La violencia y la reproducción hiperrealista de sus antecesores no cambia en Black Ops. Ya sea en el cuerpo a cuerpo, con navaja, o en medio de grandes explosiones la violencia es gráfica y su efecto, fulminante. "Otra cosa sería una falta de respeto a los que han vivido una guerra. Es un juego para mayores de 18 años y esperamos que sólo la gente adecuada juegue", dice Jimmy Zelinsky, responsable de animación.
"Pero al igual que en el cine, también esperamos que el juego le haga vivir la experiencia de una guerra en primera persona. Es brutal, sí, como los desmembramientos que pusimos en World at War, pero no es gratuita", defiende.

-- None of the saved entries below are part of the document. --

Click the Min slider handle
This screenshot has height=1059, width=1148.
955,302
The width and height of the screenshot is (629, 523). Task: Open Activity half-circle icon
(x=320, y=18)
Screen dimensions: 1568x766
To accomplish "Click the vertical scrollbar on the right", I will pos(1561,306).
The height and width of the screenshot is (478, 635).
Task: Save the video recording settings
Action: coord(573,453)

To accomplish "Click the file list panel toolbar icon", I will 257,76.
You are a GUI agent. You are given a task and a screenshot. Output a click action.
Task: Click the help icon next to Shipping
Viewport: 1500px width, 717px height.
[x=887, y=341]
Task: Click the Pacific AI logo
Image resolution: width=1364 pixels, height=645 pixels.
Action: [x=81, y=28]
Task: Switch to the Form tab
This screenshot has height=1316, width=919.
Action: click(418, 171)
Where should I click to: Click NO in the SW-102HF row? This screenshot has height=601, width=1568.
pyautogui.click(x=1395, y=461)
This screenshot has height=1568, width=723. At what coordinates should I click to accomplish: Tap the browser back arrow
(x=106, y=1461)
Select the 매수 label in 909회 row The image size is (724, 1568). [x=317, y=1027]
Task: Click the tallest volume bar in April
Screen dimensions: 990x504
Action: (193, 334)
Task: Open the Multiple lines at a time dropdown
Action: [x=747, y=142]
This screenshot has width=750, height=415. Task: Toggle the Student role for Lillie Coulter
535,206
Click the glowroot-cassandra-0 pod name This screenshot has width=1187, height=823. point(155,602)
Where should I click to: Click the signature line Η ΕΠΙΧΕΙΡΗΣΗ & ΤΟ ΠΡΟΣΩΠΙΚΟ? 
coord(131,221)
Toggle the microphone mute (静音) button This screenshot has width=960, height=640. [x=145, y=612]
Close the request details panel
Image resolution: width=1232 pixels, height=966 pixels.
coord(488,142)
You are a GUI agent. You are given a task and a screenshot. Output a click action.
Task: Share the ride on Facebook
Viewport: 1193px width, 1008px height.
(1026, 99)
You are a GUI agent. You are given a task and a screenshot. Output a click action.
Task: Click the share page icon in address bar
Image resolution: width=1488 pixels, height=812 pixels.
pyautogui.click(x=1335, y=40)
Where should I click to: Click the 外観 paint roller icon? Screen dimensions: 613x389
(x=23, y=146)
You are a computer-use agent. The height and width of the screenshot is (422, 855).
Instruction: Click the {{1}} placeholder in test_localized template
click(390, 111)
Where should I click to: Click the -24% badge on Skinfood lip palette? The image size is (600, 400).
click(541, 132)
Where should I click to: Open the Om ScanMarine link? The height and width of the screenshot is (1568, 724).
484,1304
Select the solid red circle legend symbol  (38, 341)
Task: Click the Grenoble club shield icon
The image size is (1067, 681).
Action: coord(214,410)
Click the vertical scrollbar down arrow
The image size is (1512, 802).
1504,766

Alemania y Japón no aceptan esta brutalidad. En ambos países la referencias nazi y los cuerpos multilados han sido censurados. En España, Call of Duty estuvo entre el 5% de juegos vendidos para adultos en 2009. Una minoría que confirma la excepcionalidad de la violencia en esta industria. Más del 72% de los títulos comercializados en España el año pasado eran para todos los públicos. Y el género más popular, los deportes.